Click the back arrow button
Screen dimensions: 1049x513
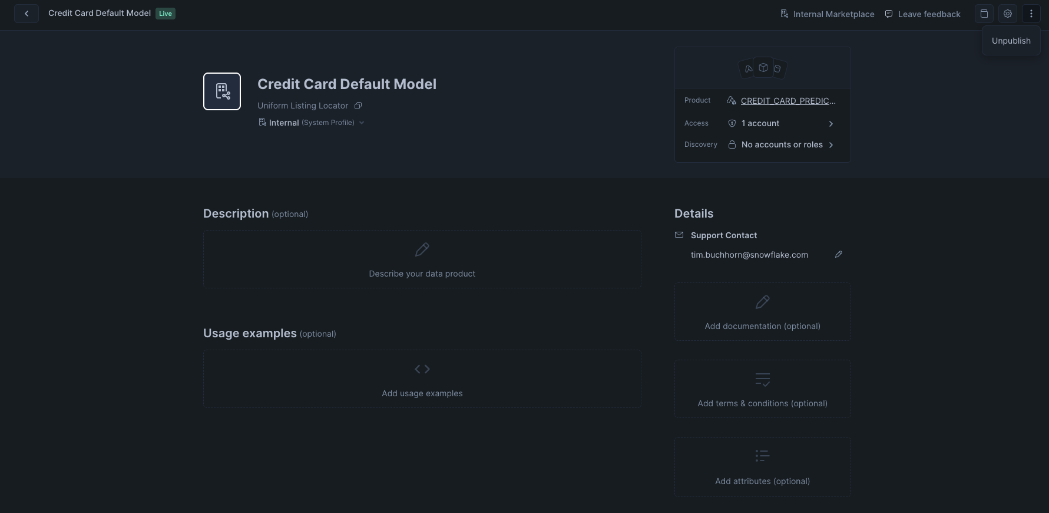pos(27,14)
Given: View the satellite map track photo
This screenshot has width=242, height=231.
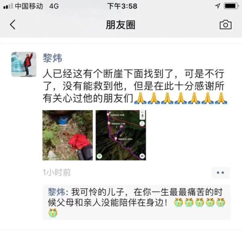Looking at the screenshot, I should (x=121, y=135).
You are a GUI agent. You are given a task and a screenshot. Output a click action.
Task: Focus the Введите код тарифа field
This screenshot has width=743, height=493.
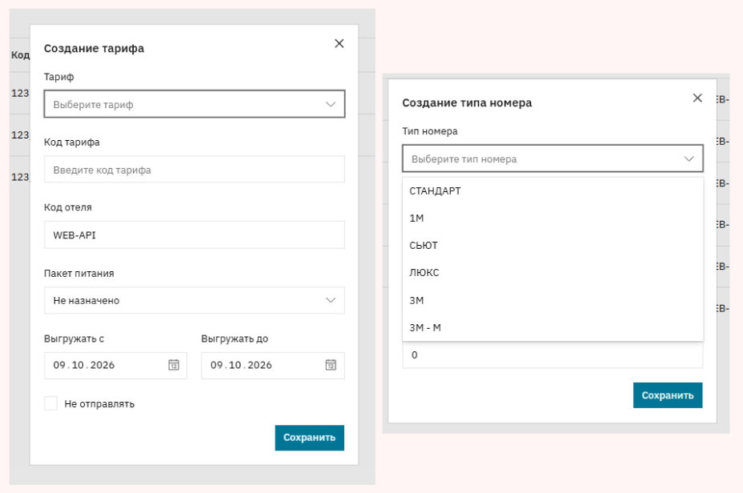195,169
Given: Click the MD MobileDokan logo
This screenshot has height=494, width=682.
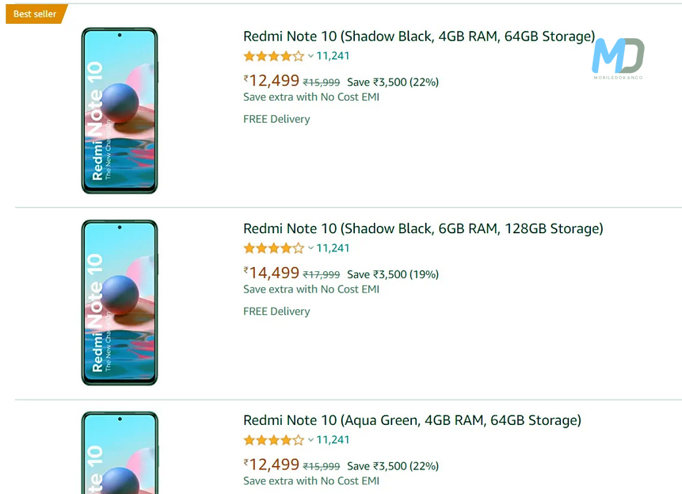Looking at the screenshot, I should 618,57.
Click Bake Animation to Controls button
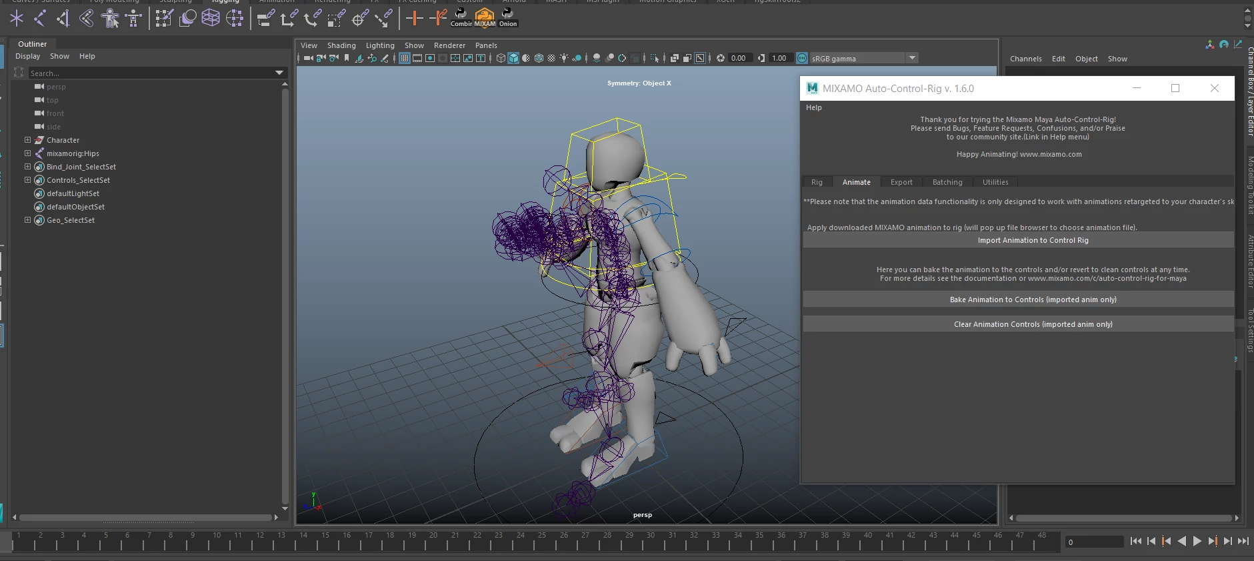1254x561 pixels. point(1032,300)
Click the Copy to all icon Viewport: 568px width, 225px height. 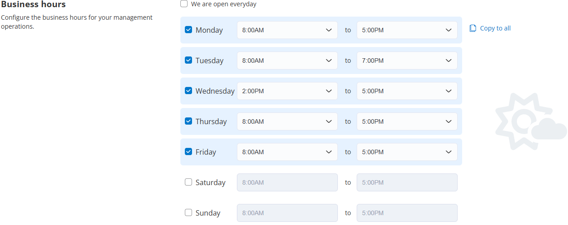473,28
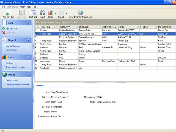The height and width of the screenshot is (132, 176).
Task: Click the Report document toolbar icon
Action: tap(61, 13)
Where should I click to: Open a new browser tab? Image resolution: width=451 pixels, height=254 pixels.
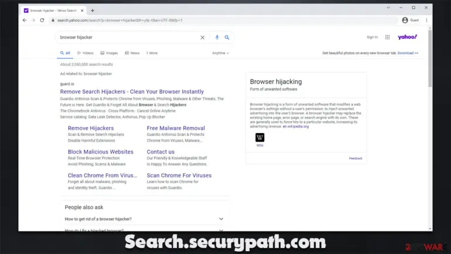click(x=92, y=11)
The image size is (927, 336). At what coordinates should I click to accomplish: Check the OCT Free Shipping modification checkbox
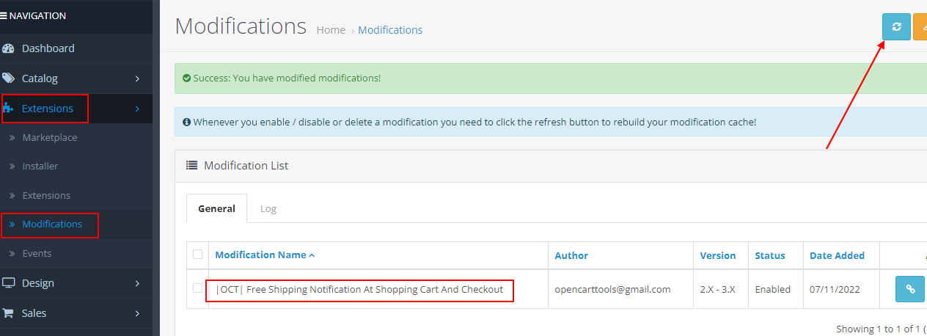[197, 288]
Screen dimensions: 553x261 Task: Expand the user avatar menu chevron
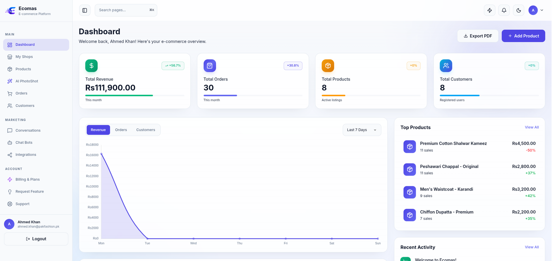point(542,10)
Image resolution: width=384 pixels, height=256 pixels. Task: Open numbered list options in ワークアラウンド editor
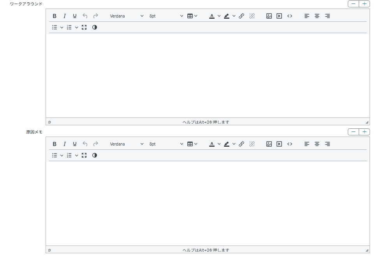pyautogui.click(x=77, y=27)
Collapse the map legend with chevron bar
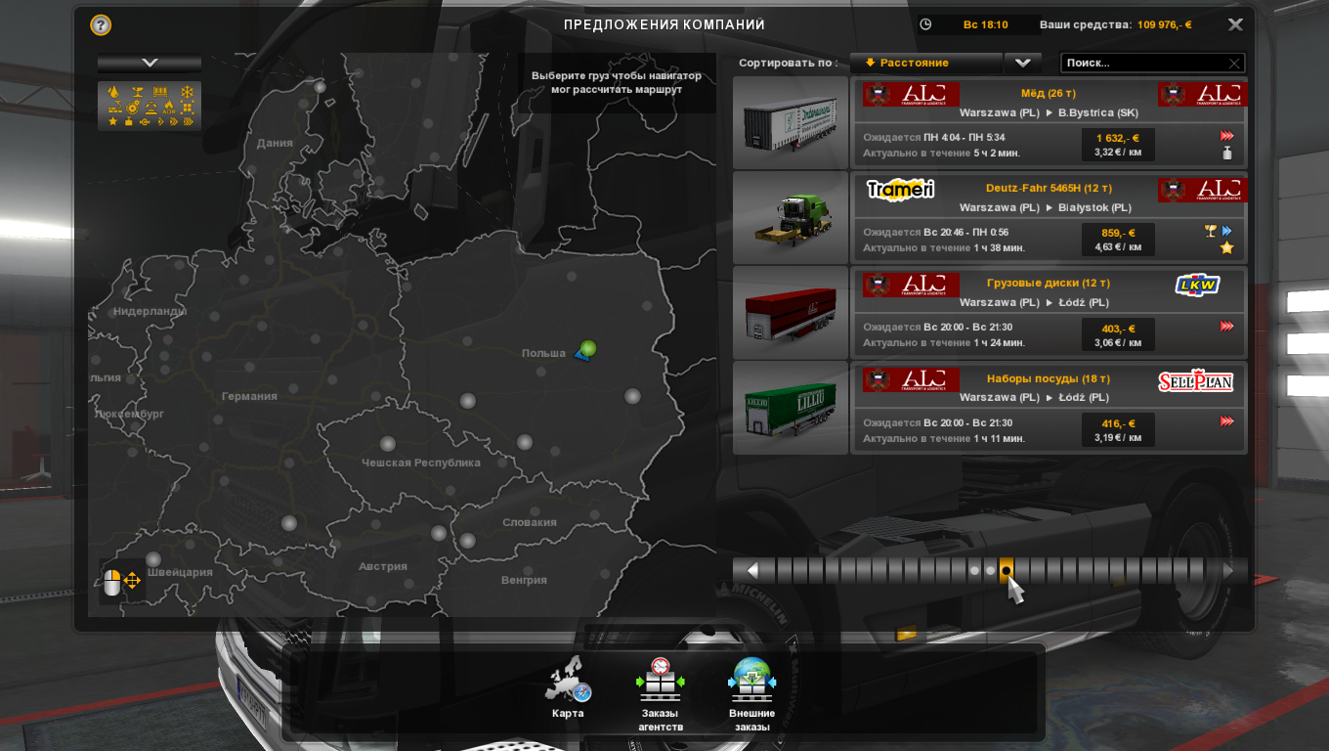The width and height of the screenshot is (1329, 751). [150, 63]
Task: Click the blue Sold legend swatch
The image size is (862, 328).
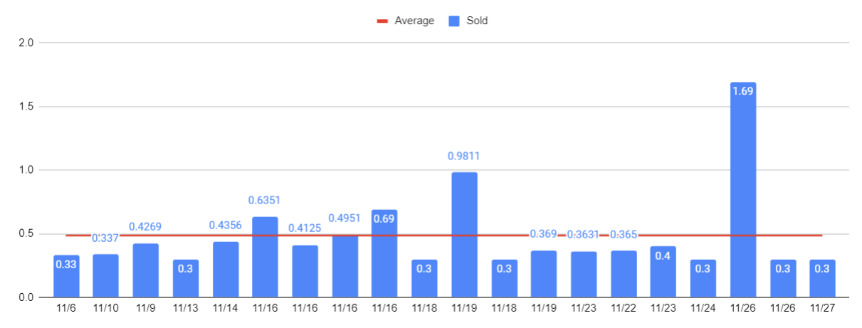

===

Problem to solve: Only the lines from the line with "The image size is (927, 336)." through the end of the entries above, copied exactly and with both ends included, belong in the response; the pictures do not.

Problem solution:
The image size is (927, 336). At what coordinates should I click to accomplish: Check the OCT Free Shipping modification checkbox
[197, 288]
Screen dimensions: 553x261 Task: Expand the user avatar menu chevron
point(542,10)
Image resolution: width=384 pixels, height=256 pixels. Task: Open numbered list options in ワークアラウンド editor
pyautogui.click(x=77, y=27)
Collapse the map legend with chevron bar
The width and height of the screenshot is (1329, 751). [150, 63]
Task: Click the blue Sold legend swatch
The image size is (862, 328).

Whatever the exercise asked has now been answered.